Please transcribe only the lines that run from the line bearing "This screenshot has" to the end of the entries, keeping both end lines. Skip the pictures.

______

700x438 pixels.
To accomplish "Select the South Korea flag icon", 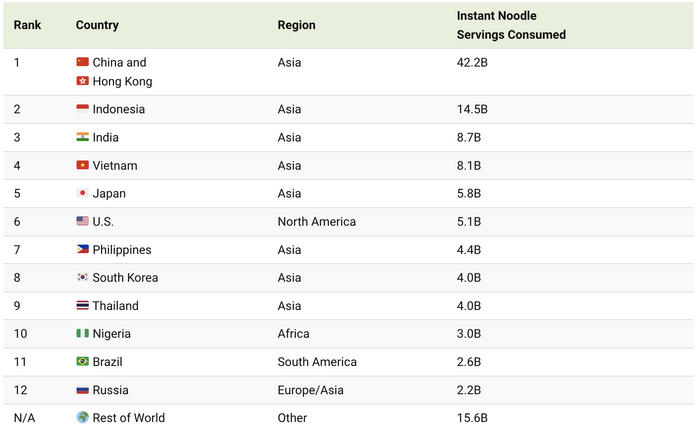I will [x=82, y=277].

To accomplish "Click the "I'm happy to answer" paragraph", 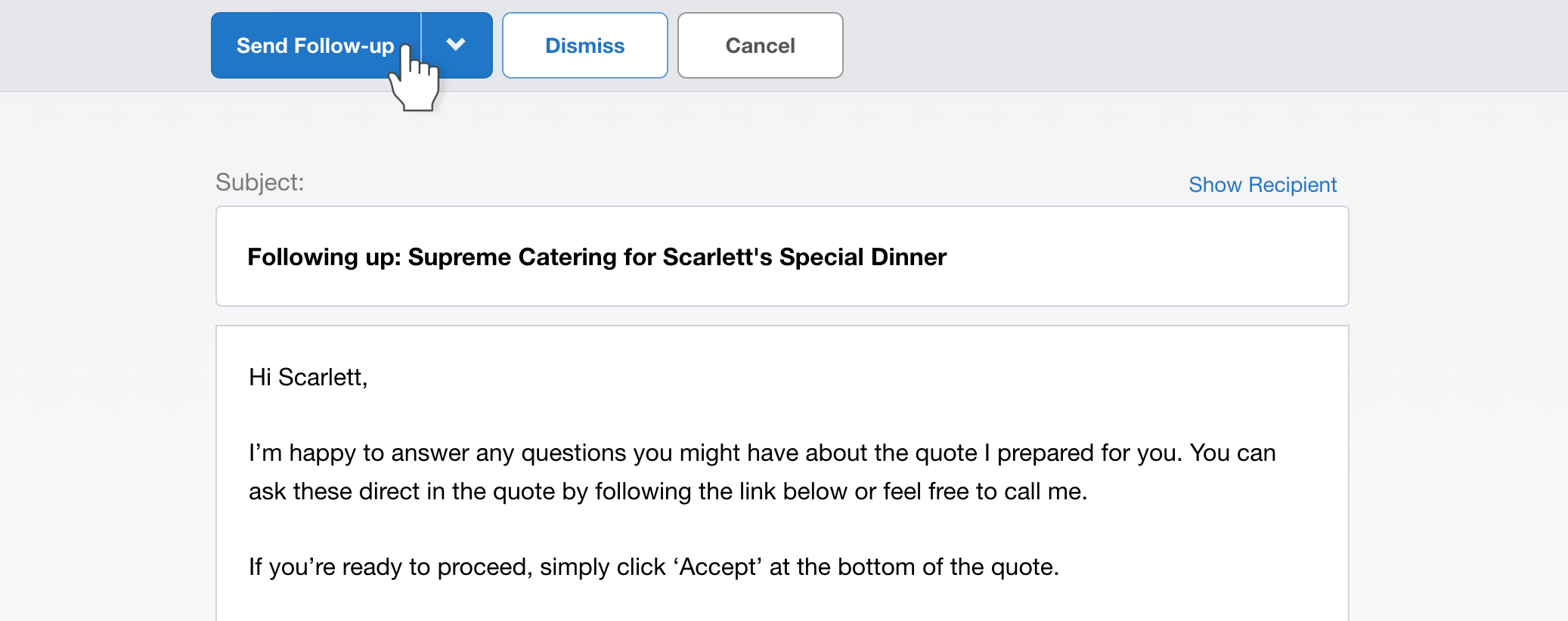I will coord(762,472).
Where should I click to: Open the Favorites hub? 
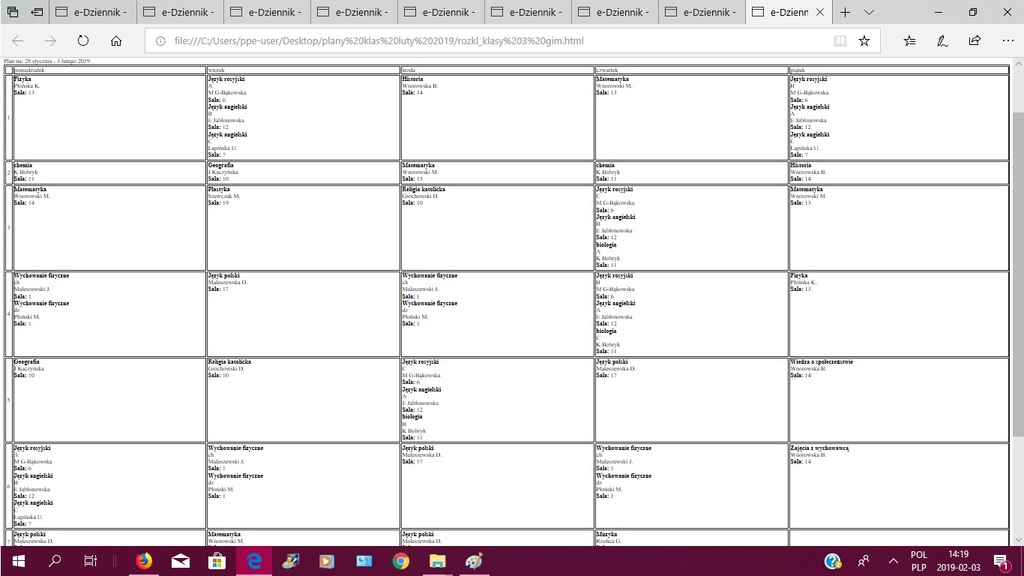point(909,41)
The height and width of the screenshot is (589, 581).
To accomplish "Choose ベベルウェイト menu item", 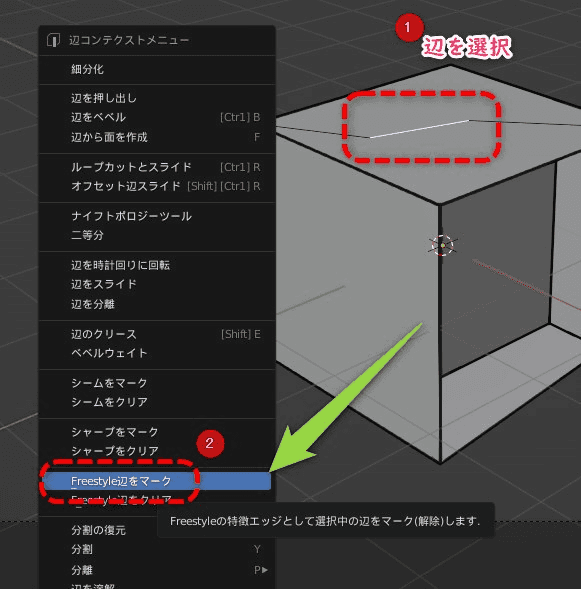I will point(157,353).
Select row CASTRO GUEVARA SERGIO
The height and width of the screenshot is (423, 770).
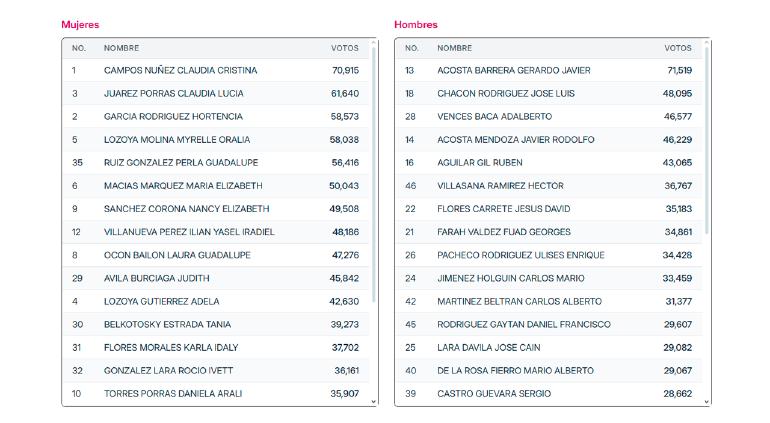tap(549, 394)
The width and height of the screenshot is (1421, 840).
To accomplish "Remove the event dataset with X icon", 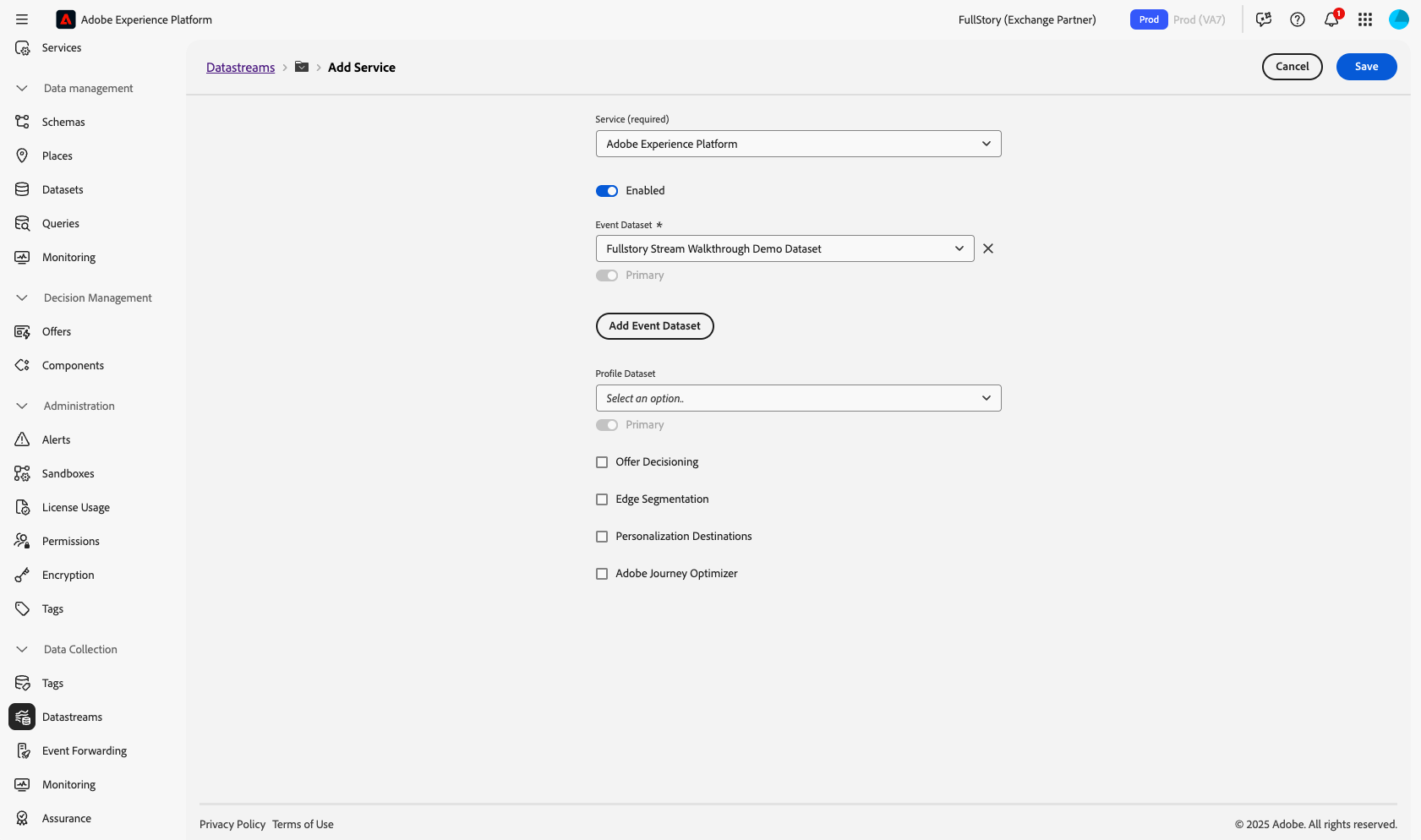I will (988, 248).
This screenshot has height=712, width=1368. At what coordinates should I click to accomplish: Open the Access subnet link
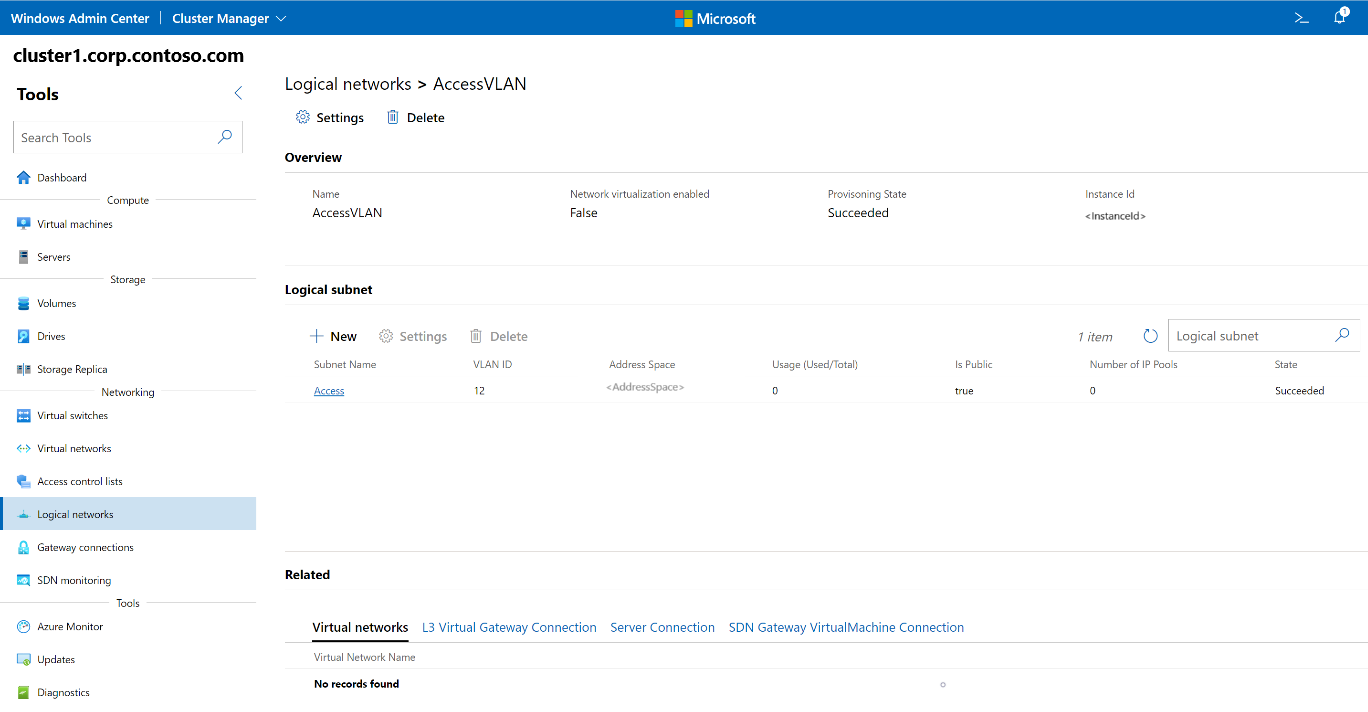[329, 391]
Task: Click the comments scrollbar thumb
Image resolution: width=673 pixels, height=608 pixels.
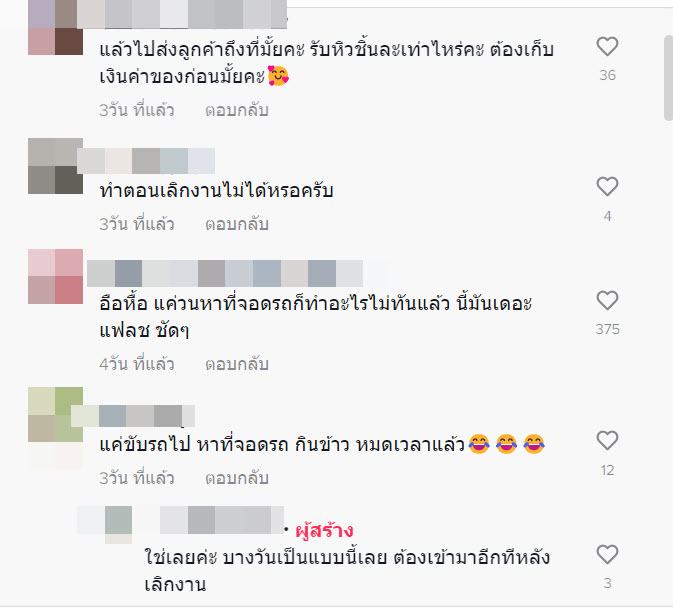Action: pyautogui.click(x=668, y=77)
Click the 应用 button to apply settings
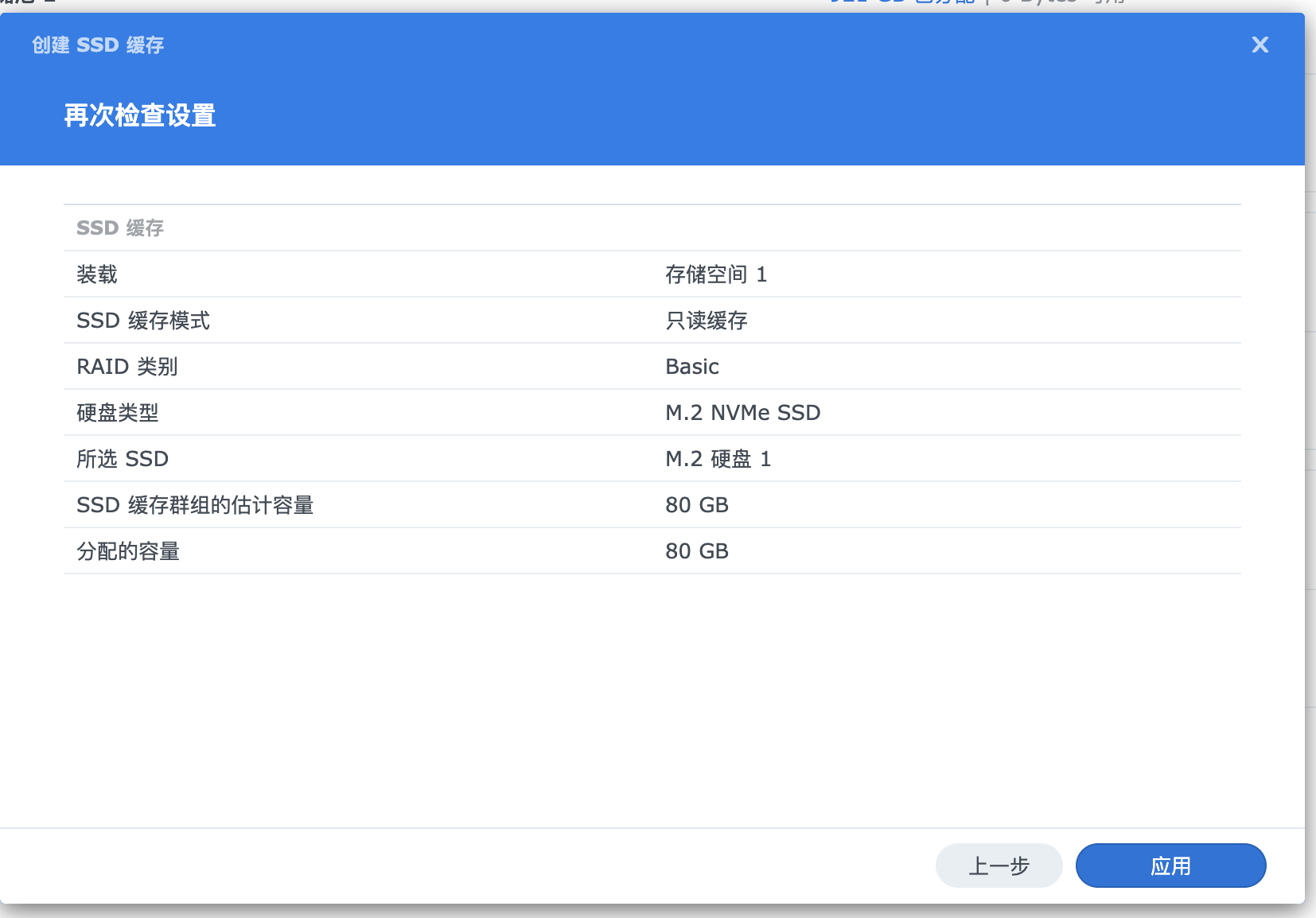Image resolution: width=1316 pixels, height=918 pixels. click(1170, 865)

______

§ COMPLETED EXERCISE
This screenshot has height=712, width=1368. At what coordinates should I click to accomplish: Open the Access subnet link
[329, 391]
Task: Click the comments scrollbar thumb
Image resolution: width=673 pixels, height=608 pixels.
Action: pyautogui.click(x=668, y=77)
Click the 应用 button to apply settings
Image resolution: width=1316 pixels, height=918 pixels. click(1170, 865)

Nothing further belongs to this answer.